Filter the entries down to the lines containing "title", and copy those lines.

---------------

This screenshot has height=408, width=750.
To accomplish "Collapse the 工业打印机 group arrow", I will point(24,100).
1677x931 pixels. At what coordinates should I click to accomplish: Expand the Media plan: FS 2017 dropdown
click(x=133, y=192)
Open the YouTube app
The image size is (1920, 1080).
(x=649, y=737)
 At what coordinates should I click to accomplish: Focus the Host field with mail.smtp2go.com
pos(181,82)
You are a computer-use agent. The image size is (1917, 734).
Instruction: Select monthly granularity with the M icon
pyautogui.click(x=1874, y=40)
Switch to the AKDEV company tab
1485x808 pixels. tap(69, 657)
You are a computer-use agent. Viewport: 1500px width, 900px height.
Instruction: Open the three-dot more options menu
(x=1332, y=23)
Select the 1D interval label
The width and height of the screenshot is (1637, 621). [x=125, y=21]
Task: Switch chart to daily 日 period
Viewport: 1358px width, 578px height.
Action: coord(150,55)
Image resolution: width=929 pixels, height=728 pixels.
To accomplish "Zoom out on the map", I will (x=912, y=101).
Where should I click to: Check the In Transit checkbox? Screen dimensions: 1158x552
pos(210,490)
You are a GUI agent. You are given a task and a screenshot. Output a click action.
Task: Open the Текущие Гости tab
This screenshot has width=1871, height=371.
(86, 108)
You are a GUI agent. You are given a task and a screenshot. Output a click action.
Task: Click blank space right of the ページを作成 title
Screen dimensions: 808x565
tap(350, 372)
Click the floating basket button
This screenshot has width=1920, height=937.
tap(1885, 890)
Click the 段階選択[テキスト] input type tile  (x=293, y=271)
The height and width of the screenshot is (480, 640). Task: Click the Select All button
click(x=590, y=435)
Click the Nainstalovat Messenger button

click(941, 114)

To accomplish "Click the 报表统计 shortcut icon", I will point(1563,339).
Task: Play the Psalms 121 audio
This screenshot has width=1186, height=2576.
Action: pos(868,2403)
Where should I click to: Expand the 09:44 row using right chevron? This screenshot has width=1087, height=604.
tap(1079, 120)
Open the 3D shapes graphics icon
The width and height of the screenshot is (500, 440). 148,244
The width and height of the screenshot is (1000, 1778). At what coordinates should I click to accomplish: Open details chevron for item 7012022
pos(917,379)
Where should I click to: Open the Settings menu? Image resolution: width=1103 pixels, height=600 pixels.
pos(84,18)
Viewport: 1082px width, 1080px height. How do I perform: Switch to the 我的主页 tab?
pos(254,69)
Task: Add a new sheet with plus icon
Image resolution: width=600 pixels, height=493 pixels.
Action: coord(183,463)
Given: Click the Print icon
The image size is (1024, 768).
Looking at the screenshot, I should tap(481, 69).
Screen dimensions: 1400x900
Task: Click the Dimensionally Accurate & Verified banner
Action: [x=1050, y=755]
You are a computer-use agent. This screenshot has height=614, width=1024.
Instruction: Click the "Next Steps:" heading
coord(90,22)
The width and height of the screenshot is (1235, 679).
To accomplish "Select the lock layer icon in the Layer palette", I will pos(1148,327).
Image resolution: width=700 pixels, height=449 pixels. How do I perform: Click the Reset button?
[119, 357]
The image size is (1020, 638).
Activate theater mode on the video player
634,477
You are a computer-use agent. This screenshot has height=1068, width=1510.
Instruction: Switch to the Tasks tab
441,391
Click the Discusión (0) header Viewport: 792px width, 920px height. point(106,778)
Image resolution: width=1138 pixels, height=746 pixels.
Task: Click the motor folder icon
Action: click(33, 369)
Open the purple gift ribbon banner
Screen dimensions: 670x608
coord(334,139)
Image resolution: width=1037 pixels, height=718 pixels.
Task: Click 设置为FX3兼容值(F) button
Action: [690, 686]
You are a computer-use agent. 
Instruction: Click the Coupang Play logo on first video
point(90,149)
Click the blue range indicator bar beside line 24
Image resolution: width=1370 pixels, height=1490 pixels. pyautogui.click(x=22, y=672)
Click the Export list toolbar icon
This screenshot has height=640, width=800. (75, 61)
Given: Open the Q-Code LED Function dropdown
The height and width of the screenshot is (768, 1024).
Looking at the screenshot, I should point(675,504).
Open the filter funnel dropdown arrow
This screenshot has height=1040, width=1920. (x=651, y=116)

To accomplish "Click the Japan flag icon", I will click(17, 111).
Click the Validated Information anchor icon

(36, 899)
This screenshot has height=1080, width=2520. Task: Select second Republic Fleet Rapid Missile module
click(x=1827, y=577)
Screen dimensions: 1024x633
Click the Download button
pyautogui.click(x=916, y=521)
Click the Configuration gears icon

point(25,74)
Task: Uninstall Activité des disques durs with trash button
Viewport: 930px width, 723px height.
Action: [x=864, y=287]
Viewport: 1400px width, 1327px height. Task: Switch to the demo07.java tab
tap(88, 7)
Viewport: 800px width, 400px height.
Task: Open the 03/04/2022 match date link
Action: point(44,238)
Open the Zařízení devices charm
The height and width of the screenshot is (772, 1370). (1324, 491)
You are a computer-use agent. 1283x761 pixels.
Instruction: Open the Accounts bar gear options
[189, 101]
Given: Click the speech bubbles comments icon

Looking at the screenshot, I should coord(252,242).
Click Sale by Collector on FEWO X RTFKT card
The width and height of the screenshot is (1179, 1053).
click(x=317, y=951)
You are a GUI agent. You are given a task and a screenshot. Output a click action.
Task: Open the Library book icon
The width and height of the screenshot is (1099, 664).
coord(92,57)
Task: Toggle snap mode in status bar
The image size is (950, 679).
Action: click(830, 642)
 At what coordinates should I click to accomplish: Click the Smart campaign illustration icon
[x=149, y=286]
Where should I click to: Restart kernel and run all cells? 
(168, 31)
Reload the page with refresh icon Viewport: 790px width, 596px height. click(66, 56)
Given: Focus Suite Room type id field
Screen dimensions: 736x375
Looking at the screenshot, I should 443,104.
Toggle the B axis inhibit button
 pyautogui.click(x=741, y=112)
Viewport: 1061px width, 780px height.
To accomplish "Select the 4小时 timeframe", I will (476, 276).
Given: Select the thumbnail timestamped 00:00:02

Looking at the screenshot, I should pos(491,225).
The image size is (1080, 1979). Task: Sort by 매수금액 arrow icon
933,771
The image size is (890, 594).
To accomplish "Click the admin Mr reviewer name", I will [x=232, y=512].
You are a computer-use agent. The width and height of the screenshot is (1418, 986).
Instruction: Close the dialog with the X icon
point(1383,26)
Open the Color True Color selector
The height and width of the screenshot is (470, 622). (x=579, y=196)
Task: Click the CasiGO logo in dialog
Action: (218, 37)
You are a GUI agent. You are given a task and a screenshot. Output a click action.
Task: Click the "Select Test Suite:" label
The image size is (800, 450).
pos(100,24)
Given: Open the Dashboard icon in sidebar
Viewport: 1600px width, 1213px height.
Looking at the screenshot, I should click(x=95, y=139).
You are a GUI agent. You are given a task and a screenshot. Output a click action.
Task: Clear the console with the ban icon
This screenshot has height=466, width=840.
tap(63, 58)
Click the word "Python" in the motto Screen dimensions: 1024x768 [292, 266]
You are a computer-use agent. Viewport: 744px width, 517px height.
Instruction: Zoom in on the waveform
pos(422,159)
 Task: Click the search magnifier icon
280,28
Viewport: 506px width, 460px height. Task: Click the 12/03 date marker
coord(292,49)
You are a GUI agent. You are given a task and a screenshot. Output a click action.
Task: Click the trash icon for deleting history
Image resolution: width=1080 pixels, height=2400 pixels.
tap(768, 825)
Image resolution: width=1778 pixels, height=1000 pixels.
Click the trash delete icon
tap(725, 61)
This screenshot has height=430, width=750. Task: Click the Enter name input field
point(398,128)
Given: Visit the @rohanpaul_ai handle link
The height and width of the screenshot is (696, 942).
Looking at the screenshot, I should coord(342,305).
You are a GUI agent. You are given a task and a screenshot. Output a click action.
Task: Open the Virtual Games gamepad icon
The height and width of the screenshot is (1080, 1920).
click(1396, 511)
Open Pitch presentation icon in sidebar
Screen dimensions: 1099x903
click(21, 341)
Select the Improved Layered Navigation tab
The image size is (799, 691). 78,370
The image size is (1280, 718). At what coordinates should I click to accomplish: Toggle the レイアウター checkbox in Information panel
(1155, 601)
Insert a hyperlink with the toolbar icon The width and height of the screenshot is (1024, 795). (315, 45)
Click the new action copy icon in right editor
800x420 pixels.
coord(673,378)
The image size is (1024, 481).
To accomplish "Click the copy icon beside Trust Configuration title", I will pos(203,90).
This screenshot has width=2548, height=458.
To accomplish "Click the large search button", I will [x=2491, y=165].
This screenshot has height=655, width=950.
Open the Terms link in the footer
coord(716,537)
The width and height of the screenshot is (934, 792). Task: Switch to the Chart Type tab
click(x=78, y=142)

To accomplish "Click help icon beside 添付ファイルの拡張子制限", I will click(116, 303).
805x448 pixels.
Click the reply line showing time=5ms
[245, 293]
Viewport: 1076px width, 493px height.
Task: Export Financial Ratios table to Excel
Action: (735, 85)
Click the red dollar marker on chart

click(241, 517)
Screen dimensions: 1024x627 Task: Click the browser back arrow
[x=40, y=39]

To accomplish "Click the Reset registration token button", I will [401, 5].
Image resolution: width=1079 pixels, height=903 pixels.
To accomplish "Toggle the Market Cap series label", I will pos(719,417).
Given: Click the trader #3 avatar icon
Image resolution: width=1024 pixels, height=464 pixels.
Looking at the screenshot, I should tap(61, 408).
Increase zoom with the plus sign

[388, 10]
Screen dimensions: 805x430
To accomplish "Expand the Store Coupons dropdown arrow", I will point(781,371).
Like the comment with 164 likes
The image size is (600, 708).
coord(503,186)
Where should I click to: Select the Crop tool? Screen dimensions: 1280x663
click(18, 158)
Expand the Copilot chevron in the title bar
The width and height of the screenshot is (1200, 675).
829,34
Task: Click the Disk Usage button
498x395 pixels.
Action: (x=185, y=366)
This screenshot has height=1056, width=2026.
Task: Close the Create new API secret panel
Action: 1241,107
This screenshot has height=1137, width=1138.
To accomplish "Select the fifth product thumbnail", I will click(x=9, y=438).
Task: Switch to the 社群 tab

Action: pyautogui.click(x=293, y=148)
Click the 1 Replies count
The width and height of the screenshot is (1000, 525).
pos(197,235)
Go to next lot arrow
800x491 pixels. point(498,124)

---------------

▶ **ANSWER TO THIS EXERCISE**
Task: Click blank space right of the ページを作成 title
To accomplish "Click the copy icon beside Trust Configuration title", I will pos(203,90).
Expand the Copilot chevron in the title bar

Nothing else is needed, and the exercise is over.